Wildlife telemetry data are widely collected and can be used to answer a diverse range of questions relevant to wildlife ecology and management. While multiple animal movement models exist, current methods face challenges in modeling the nonstationarity of animal movement. Additionally, model implementation often poses barriers to practitioner use. To address these issues, I demonstrated a Bayesian machine learning modeling framework for telemetry data. This framework incorporates Bayesian statistics’ ability to quantify uncertainty and estimate comparable movement descriptors, while machine learning enables near automation of modeling. Specifically, my developed framework utilizes treed Gaussian processes (TGPs), a recently developed machine learning model that is well suited to the intrinsic nonstationarity of telemetry data. To ensure accessibility to practitioners, I utilized an existing R package to implement TGP modeling and outlined in detail the nearly automated use of the package within the movement modeling framework. I used telemetry data from a declining grassland bird, the lesser prairie-chicken (Tympanuchus pallidicinctus), as a case study to demonstrate the ease and applicability of this framework.
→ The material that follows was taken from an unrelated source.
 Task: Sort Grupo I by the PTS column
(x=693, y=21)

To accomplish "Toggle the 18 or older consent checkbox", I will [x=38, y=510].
I obtained model-based estimates of trajectories to compare individual and population estimates for movement descriptors such as distance traveled and residence time and compared these estimates across grazing management treatments. To maintain broad useability, I outlined all steps necessary for practitioners to specify relevant movement descriptors and apply TGP modeling and trajectory comparison to their own telemetry datasets. As well as modeling the nonstationarity present in animal telemetry data, the combined benefits of this framework increase accessibility and applicability of animal movement modeling, allowing practitioners to model trajectories and estimate comparable movement descriptors to answer applied management questions.